▸ **WHAT TO WORK ON**:
Would you restate the entries below exactly, keeping every line?

▸ **TASK INPUT**:

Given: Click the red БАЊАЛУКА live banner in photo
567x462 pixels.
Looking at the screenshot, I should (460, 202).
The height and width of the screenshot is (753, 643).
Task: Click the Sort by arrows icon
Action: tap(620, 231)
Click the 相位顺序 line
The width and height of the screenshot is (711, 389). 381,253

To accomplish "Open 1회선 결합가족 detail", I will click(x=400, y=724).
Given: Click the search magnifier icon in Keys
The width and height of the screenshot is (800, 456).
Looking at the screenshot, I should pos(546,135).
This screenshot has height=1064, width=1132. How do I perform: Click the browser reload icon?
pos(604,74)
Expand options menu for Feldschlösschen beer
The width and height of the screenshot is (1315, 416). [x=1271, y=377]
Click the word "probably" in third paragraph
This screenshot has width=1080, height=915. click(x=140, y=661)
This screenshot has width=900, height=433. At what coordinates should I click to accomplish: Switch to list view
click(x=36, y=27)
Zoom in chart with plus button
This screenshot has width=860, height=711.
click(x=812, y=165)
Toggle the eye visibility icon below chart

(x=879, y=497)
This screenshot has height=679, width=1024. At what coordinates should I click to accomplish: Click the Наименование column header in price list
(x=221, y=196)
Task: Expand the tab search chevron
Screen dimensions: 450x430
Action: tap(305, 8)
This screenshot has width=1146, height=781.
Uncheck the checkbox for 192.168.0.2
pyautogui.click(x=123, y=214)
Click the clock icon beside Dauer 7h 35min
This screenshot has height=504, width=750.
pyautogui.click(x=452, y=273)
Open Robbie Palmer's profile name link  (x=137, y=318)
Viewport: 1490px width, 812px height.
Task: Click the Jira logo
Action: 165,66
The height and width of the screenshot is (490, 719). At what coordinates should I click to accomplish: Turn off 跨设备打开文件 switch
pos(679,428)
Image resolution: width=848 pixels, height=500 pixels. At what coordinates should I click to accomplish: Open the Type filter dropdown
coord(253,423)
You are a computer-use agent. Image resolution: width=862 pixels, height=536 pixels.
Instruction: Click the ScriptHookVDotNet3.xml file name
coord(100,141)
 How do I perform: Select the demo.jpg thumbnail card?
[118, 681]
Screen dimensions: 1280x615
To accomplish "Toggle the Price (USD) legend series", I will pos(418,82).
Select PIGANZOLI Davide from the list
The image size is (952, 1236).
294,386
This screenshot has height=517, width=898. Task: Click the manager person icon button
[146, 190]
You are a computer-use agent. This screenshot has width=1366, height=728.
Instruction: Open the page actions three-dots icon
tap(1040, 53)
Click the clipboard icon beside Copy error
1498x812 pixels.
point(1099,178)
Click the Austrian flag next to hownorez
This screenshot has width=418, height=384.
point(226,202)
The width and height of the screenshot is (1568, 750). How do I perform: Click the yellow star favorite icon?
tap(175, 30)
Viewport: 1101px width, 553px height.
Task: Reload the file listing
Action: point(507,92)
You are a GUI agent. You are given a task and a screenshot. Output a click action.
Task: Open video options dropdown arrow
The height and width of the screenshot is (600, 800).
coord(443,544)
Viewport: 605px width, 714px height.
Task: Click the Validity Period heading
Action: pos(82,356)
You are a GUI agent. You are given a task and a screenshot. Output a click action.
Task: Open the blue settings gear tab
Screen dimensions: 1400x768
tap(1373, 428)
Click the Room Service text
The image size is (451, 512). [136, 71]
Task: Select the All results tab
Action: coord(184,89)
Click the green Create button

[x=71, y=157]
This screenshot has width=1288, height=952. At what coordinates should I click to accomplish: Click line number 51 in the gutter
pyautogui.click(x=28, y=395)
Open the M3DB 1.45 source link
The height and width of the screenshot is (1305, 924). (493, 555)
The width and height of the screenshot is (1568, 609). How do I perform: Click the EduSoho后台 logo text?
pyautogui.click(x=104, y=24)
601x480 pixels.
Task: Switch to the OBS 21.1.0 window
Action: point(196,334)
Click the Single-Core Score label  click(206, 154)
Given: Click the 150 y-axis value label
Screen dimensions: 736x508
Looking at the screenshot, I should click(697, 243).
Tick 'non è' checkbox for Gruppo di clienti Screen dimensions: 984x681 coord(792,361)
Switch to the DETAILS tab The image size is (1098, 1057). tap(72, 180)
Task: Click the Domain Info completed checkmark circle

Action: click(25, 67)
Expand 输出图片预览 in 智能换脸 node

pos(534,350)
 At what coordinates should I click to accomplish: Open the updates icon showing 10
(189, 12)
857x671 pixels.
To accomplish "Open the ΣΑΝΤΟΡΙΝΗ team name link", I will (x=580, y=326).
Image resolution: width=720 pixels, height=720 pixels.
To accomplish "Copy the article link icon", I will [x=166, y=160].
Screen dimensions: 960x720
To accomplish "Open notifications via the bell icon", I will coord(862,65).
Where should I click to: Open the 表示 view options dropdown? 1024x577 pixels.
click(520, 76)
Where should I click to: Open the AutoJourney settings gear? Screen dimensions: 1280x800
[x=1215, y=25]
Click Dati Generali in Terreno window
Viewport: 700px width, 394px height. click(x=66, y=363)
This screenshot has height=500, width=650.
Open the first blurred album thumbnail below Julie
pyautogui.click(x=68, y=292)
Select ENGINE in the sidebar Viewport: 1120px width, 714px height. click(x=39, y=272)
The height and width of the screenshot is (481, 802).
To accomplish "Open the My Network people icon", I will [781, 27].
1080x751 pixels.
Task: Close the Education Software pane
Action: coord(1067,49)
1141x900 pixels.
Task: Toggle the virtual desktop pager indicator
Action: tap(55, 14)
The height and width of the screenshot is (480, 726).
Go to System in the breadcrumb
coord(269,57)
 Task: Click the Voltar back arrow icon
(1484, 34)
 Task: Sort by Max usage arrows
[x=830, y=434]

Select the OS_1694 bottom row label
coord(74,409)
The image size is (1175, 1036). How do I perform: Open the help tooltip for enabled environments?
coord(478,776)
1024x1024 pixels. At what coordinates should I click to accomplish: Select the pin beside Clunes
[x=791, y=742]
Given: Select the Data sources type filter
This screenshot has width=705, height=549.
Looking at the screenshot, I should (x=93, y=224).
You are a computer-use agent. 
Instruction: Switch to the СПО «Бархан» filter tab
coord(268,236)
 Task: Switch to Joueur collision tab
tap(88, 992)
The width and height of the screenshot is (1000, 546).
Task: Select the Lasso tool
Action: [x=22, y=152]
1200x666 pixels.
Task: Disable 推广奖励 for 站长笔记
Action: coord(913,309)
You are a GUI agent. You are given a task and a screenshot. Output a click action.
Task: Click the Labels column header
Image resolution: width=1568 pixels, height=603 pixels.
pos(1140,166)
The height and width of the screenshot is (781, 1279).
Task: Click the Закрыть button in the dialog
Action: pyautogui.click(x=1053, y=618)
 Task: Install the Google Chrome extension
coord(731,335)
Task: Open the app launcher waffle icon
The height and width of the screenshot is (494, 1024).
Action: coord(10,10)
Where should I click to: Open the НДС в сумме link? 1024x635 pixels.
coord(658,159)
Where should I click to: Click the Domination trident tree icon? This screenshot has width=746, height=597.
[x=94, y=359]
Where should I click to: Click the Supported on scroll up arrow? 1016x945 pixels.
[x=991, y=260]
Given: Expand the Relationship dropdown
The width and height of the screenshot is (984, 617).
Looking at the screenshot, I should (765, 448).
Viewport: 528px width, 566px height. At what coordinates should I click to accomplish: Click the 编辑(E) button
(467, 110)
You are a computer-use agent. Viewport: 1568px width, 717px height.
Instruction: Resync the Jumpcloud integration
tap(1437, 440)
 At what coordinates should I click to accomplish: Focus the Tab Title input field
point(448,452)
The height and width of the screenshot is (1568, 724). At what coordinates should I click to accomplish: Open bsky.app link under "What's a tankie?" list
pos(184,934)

▸ **TASK RESPONSE**:
Given: Click the red БАЊАЛУКА live banner in photo
567x462 pixels.
Looking at the screenshot, I should (460, 202).
The height and width of the screenshot is (753, 643).
Task: Click the Sort by arrows icon
Action: tap(620, 231)
Click the 相位顺序 line
The width and height of the screenshot is (711, 389). 381,253

To accomplish "Open 1회선 결합가족 detail", I will click(x=400, y=724).
Given: Click the search magnifier icon in Keys
The width and height of the screenshot is (800, 456).
Looking at the screenshot, I should pos(546,135).
This screenshot has height=1064, width=1132. How do I perform: Click the browser reload icon?
pos(604,74)
Expand options menu for Feldschlösschen beer
The width and height of the screenshot is (1315, 416). [x=1271, y=377]
Click the word "probably" in third paragraph
This screenshot has width=1080, height=915. click(x=140, y=661)
This screenshot has width=900, height=433. At what coordinates should I click to accomplish: Switch to list view
click(x=36, y=27)
Zoom in chart with plus button
This screenshot has width=860, height=711.
click(x=812, y=165)
Toggle the eye visibility icon below chart

(x=879, y=497)
This screenshot has height=679, width=1024. At what coordinates should I click to accomplish: Click the Наименование column header in price list
(x=221, y=196)
Task: Expand the tab search chevron
Screen dimensions: 450x430
Action: tap(305, 8)
This screenshot has width=1146, height=781.
Uncheck the checkbox for 192.168.0.2
pyautogui.click(x=123, y=214)
Click the clock icon beside Dauer 7h 35min
This screenshot has height=504, width=750.
pyautogui.click(x=452, y=273)
Open Robbie Palmer's profile name link  (x=137, y=318)
Viewport: 1490px width, 812px height.
Task: Click the Jira logo
Action: 165,66
The height and width of the screenshot is (490, 719). At what coordinates should I click to accomplish: Turn off 跨设备打开文件 switch
pos(679,428)
Image resolution: width=848 pixels, height=500 pixels. At what coordinates should I click to accomplish: Open the Type filter dropdown
coord(253,423)
You are a computer-use agent. Image resolution: width=862 pixels, height=536 pixels.
Instruction: Click the ScriptHookVDotNet3.xml file name
coord(100,141)
 How do I perform: Select the demo.jpg thumbnail card?
[118, 681]
Screen dimensions: 1280x615
To accomplish "Toggle the Price (USD) legend series", I will pos(418,82).
Select PIGANZOLI Davide from the list
The image size is (952, 1236).
294,386
This screenshot has height=517, width=898. Task: Click the manager person icon button
[146, 190]
You are a computer-use agent. This screenshot has width=1366, height=728.
Instruction: Open the page actions three-dots icon
tap(1040, 53)
Click the clipboard icon beside Copy error
1498x812 pixels.
point(1099,178)
Click the Austrian flag next to hownorez
This screenshot has width=418, height=384.
point(226,202)
The width and height of the screenshot is (1568, 750). How do I perform: Click the yellow star favorite icon?
tap(175, 30)
Viewport: 1101px width, 553px height.
Task: Reload the file listing
Action: point(507,92)
You are a GUI agent. You are given a task and a screenshot. Output a click action.
Task: Open video options dropdown arrow
The height and width of the screenshot is (600, 800).
coord(443,544)
Viewport: 605px width, 714px height.
Task: Click the Validity Period heading
Action: pos(82,356)
You are a GUI agent. You are given a task and a screenshot. Output a click action.
Task: Open the blue settings gear tab
Screen dimensions: 1400x768
tap(1373, 428)
Click the Room Service text
The image size is (451, 512). [136, 71]
Task: Select the All results tab
Action: coord(184,89)
Click the green Create button

[x=71, y=157]
This screenshot has width=1288, height=952. At what coordinates should I click to accomplish: Click line number 51 in the gutter
pyautogui.click(x=28, y=395)
Open the M3DB 1.45 source link
The height and width of the screenshot is (1305, 924). (493, 555)
The width and height of the screenshot is (1568, 609). How do I perform: Click the EduSoho后台 logo text?
pyautogui.click(x=104, y=24)
601x480 pixels.
Task: Switch to the OBS 21.1.0 window
Action: point(196,334)
Click the Single-Core Score label  click(206, 154)
Given: Click the 150 y-axis value label
Screen dimensions: 736x508
Looking at the screenshot, I should click(697, 243).
Tick 'non è' checkbox for Gruppo di clienti Screen dimensions: 984x681 coord(792,361)
Switch to the DETAILS tab The image size is (1098, 1057). tap(72, 180)
Task: Click the Domain Info completed checkmark circle

Action: click(25, 67)
Expand 输出图片预览 in 智能换脸 node

pos(534,350)
 At what coordinates should I click to accomplish: Open the updates icon showing 10
(189, 12)
857x671 pixels.
To accomplish "Open the ΣΑΝΤΟΡΙΝΗ team name link", I will (x=580, y=326).
Image resolution: width=720 pixels, height=720 pixels.
To accomplish "Copy the article link icon", I will [x=166, y=160].
Screen dimensions: 960x720
To accomplish "Open notifications via the bell icon", I will coord(862,65).
Where should I click to: Open the 表示 view options dropdown? 1024x577 pixels.
click(520, 76)
Where should I click to: Open the AutoJourney settings gear? Screen dimensions: 1280x800
[x=1215, y=25]
Click Dati Generali in Terreno window
Viewport: 700px width, 394px height. click(x=66, y=363)
This screenshot has height=500, width=650.
Open the first blurred album thumbnail below Julie
pyautogui.click(x=68, y=292)
Select ENGINE in the sidebar Viewport: 1120px width, 714px height. click(x=39, y=272)
The height and width of the screenshot is (481, 802).
To accomplish "Open the My Network people icon", I will [781, 27].
1080x751 pixels.
Task: Close the Education Software pane
Action: coord(1067,49)
1141x900 pixels.
Task: Toggle the virtual desktop pager indicator
Action: tap(55, 14)
The height and width of the screenshot is (480, 726).
Go to System in the breadcrumb
coord(269,57)
 Task: Click the Voltar back arrow icon
(1484, 34)
 Task: Sort by Max usage arrows
[x=830, y=434]

Select the OS_1694 bottom row label
coord(74,409)
The image size is (1175, 1036). How do I perform: Open the help tooltip for enabled environments?
coord(478,776)
1024x1024 pixels. At what coordinates should I click to accomplish: Select the pin beside Clunes
[x=791, y=742]
Given: Select the Data sources type filter
This screenshot has width=705, height=549.
Looking at the screenshot, I should (x=93, y=224).
You are a computer-use agent. 
Instruction: Switch to the СПО «Бархан» filter tab
coord(268,236)
 Task: Switch to Joueur collision tab
tap(88, 992)
The width and height of the screenshot is (1000, 546).
Task: Select the Lasso tool
Action: [x=22, y=152]
1200x666 pixels.
Task: Disable 推广奖励 for 站长笔记
Action: coord(913,309)
You are a GUI agent. You are given a task and a screenshot. Output a click action.
Task: Click the Labels column header
Image resolution: width=1568 pixels, height=603 pixels.
pos(1140,166)
The height and width of the screenshot is (781, 1279).
Task: Click the Закрыть button in the dialog
Action: pyautogui.click(x=1053, y=618)
 Task: Install the Google Chrome extension
coord(731,335)
Task: Open the app launcher waffle icon
The height and width of the screenshot is (494, 1024).
Action: coord(10,10)
Where should I click to: Open the НДС в сумме link? 1024x635 pixels.
coord(658,159)
Where should I click to: Click the Domination trident tree icon? This screenshot has width=746, height=597.
[x=94, y=359]
Where should I click to: Click the Supported on scroll up arrow? 1016x945 pixels.
[x=991, y=260]
Given: Expand the Relationship dropdown
The width and height of the screenshot is (984, 617).
Looking at the screenshot, I should (765, 448).
Viewport: 528px width, 566px height. At what coordinates should I click to accomplish: Click the 编辑(E) button
(467, 110)
You are a computer-use agent. Viewport: 1568px width, 717px height.
Instruction: Resync the Jumpcloud integration
tap(1437, 440)
 At what coordinates should I click to accomplish: Focus the Tab Title input field
point(448,452)
The height and width of the screenshot is (1568, 724). At what coordinates should I click to accomplish: Open bsky.app link under "What's a tankie?" list
pos(184,934)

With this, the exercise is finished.